## Task prompt
From the items below, extract each line that contains the word "height" and reproduce those lines verbatim.
□ □ □ □
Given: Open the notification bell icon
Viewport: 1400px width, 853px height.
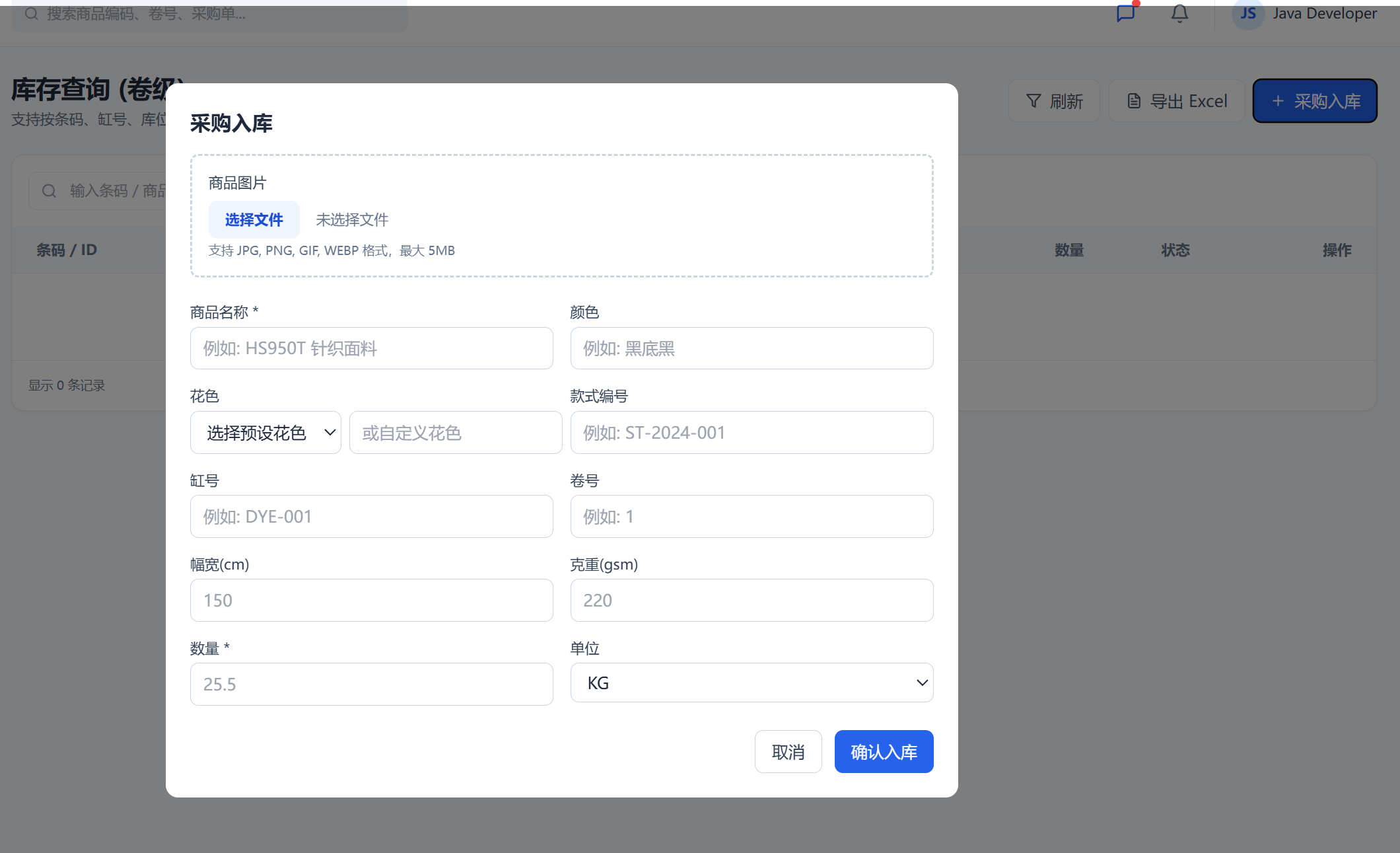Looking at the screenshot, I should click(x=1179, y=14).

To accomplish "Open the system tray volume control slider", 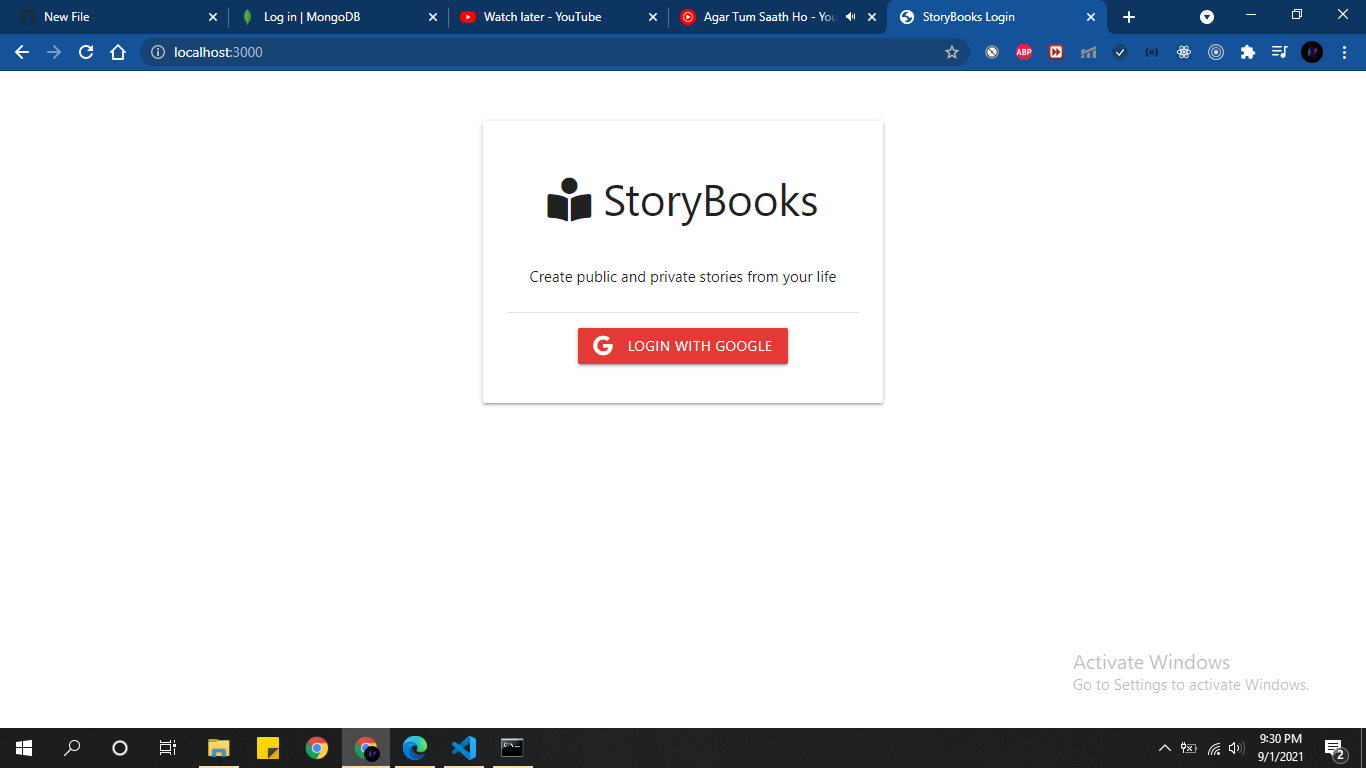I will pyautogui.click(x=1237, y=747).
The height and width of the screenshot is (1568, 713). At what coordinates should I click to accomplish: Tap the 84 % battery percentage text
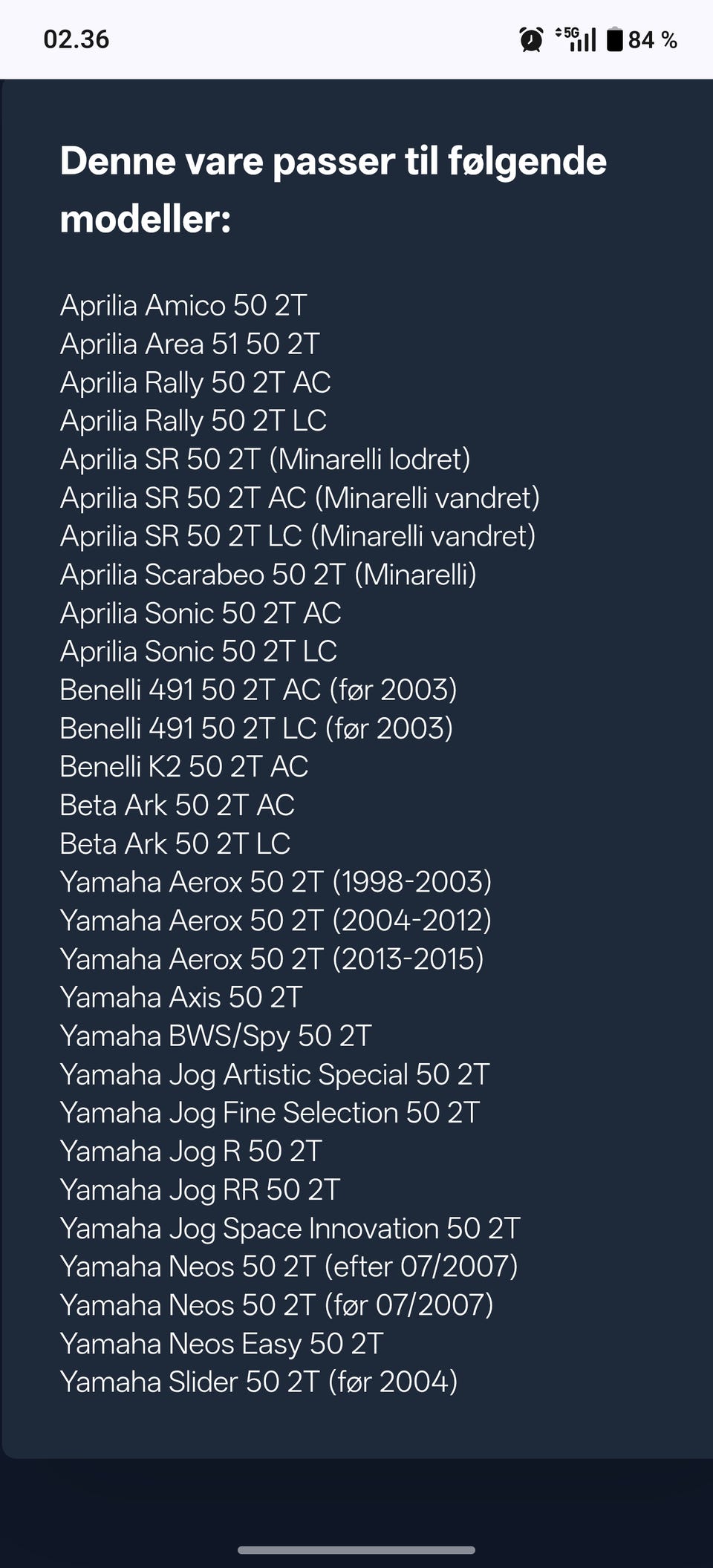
□ □ □ □
## Worked answer
Viewport: 1400px width, 853px height.
The height and width of the screenshot is (1568, 713). At what coordinates should I click to accomplish: Tap the 84 % battery percentage text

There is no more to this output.